Event
MSE Seminar: Dr. Ray Phaneuf, UMD
Wednesday, November 6, 2024
3:30 p.m.
Room 2108 Chemical and Nuclear Engineering Building
Sherri Tatum
301-405-5240
statum12@umd.edu
A Patterning Based Approach Toward Hierarchically Structured Materials
Abstract: The next frontier beyond nanotechnology is arguably assembly at the meso-scale: that range of sizes from 10’s to 100’s of nm, with expectations of emergent properties at this scale. It has been argued that a hybrid approach combining top-down, and bottom-up aspects will be needed to accomplish assembly of nanostructures into meso-scale assemblies on a practical time scale. In this talk I present an example of just such an approach – using an artificially fabricated template along with molecular beam epitaxial growth in the presence of a kinetic barrier to direct the assembly on nm-scale growth mounds into mesoscale arrays. We show via both kinetic Monte Carlo (kMC) simulations and molecular beam epitaxial (MBE) growth experiments that patterning in the presence of an “Ehrlich_Schwoebel” diffusion barrier at step edges can be used to direct assembly of a series of “higher-order commensurate” mound-on-template structures. We find that in the initial stage of growth, the pattern directs the spontaneous formation of multilayer islands at 2-fold bridge sites between neighboring nanopits along crystal orientation. However, as growth continues, the height of mounds at 2-fold bridge “self-limits”: the mounds cease to grow. Beyond this point an initially less favored 4-fold bridge site for mounds dominates and a different pattern of self-assembled mounds begins. We find that the transient pattern amplification during growth proposed by Tadayyon-Eslami et al. is correlated with self-limiting behavior of mounds. We also propose that a minimum, ‘critical terrace size’ at the top of each mound is responsible for the observed self-limiting growth (SLG) behavior.

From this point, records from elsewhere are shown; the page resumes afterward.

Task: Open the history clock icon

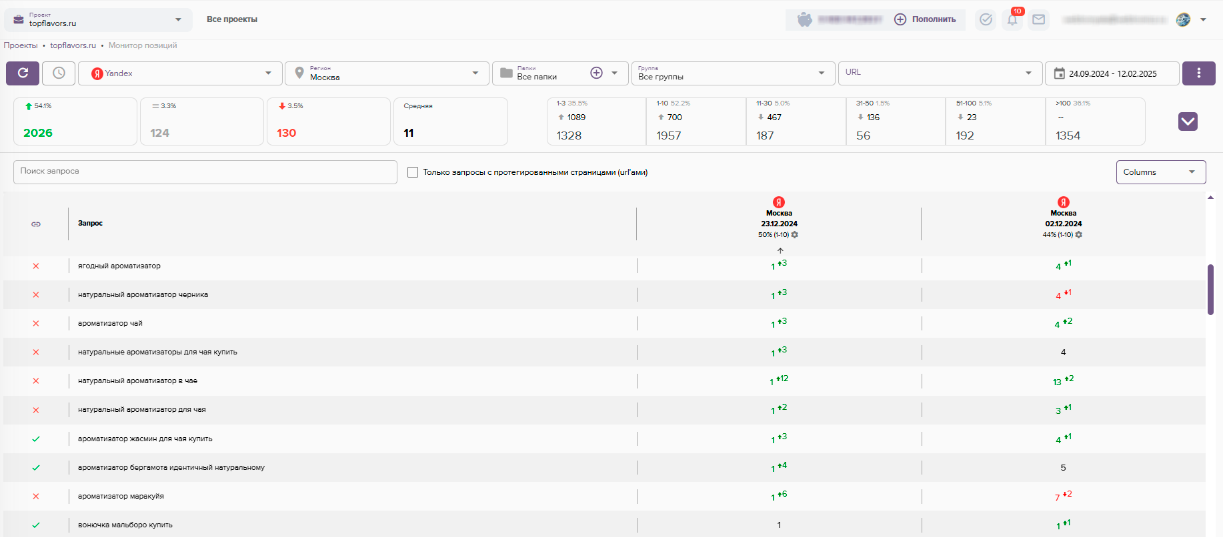Action: (59, 73)
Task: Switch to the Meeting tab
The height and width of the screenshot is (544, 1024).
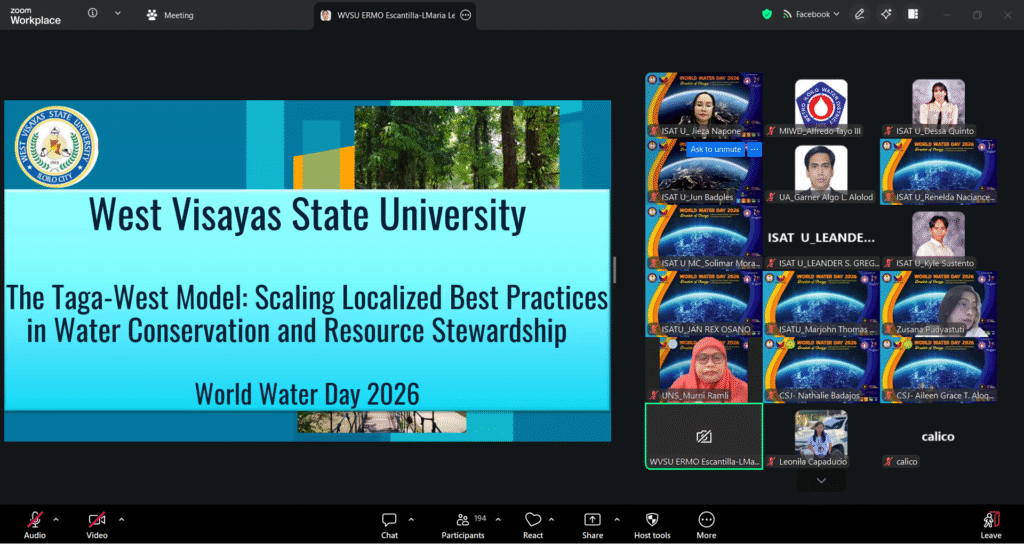Action: (170, 15)
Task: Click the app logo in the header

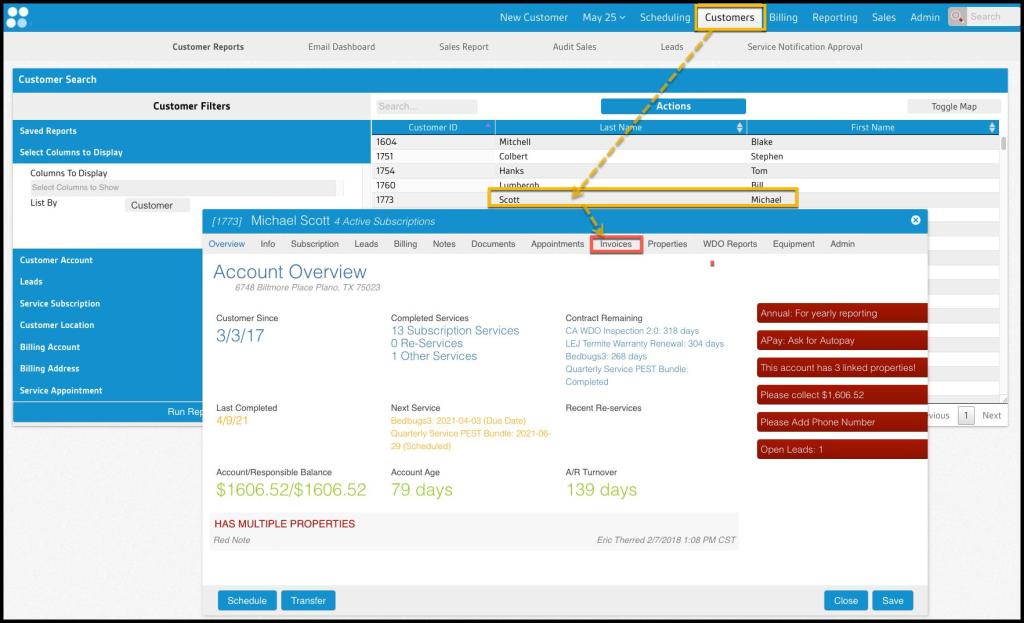Action: tap(17, 17)
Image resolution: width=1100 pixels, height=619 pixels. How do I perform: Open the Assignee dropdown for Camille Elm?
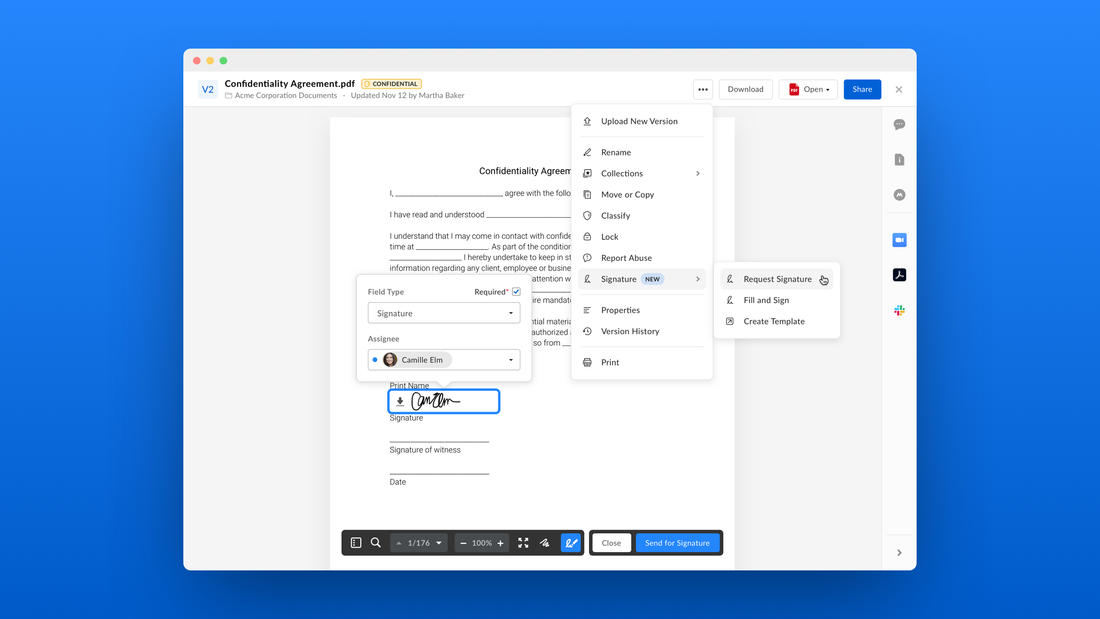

Bio: Ray Phaneuf is a Professor and Past Interim Chair in the Materials Science and Engineering Department at the University of Maryland. He joined the University of Maryland in 1985, where he used electron diffraction to study phase transformations on stepped Si(111) surfaces, resulting in the identification of a thermodynamically driven faceting associated with the formation of the (7x7) reconstruction. In 1989 he visited Ernst Bauer’s group in Clausthal, Germany, using low energy electron microscopy (LEEM) to image this faceting in real time. In 2000 he joined the Materials Science and Engineering Department, and began studies of directed self-organization during growth and sublimation on semiconductor surfaces, using lithographic patterning. In 2006 he was a visiting professor at the National Nanotechnology Laboratory, in Lecce, Italy. He is the author of more than 100 papers and has given over 40 invited talks on his work in the US, Europe and Japan. He was named the Laboratory for Physical Sciences Faculty Researcher of the year in 2002. In addition to MSE, he has affiliate positions in Physics and ECE, and was a founding member of the UM-MRSEC at the University of Maryland. He was the founding Coordinator of the Interdisciplinary Minor Program in Nanoscience and Technology. In 2019 he was named a Fellow of the American Physical Society for: “development of novel industrial applications of thin film techniques including coatings for the protection of cultural heritage objects against corrosion and directed-assembly of nanostructures on semiconductor surfaces”. In 2021 he was named a visiting scholar at the University of Venice Ca’ Foscari, studying electrokinetic desalination techniques for accelerated desalination of cultural heritage objects made from limestone and exposed to seawater.
His current research is in directing self-assembly of nanostructures at the mesoscale, probing the kinetics of film growth via ALD, and application of nanotechnology to the conservation of cultural heritage objects.